%%

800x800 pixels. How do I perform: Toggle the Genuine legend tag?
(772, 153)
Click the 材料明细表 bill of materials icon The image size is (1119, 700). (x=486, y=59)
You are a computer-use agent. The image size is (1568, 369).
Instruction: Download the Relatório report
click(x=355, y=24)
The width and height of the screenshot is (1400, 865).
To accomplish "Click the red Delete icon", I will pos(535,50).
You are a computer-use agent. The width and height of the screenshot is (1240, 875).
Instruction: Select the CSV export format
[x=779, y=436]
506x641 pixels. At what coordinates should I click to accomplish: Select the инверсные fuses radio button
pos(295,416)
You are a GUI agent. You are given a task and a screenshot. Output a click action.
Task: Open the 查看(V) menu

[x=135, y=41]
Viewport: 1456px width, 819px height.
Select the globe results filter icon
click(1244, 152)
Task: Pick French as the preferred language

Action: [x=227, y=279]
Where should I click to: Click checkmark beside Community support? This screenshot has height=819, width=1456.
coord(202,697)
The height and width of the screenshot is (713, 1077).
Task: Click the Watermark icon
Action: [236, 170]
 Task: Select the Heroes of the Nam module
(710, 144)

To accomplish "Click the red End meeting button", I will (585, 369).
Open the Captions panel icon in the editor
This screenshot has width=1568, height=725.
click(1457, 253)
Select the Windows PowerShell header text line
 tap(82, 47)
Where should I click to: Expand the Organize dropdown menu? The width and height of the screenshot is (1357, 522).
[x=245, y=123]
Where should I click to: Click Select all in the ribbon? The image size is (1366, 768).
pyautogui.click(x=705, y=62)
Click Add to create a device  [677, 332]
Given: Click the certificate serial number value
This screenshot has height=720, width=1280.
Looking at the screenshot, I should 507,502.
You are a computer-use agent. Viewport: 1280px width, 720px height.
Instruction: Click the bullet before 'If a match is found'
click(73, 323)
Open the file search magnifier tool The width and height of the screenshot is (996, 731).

%%

### Directive:
Convert the part of the data that opens with the line containing "Click the 材料明细表" and closes with the line containing "[x=779, y=436]" into a two-column CSV headed input and output. Pair each text with its answer on one row, put each in a quoted field, and replace line breaks with spaces.

### Problem solution:
input,output
"Click the 材料明细表 bill of materials icon The image size is (1119, 700).","(x=486, y=59)"
"You are a computer-use agent. The image size is (1568, 369). Instruction: Download the Relatório report","click(x=355, y=24)"
"The width and height of the screenshot is (1400, 865). To accomplish ""Click the red Delete icon"",","I will pos(535,50)."
"You are a computer-use agent. The width and height of the screenshot is (1240, 875). Instruction: Select the CSV export format","[x=779, y=436]"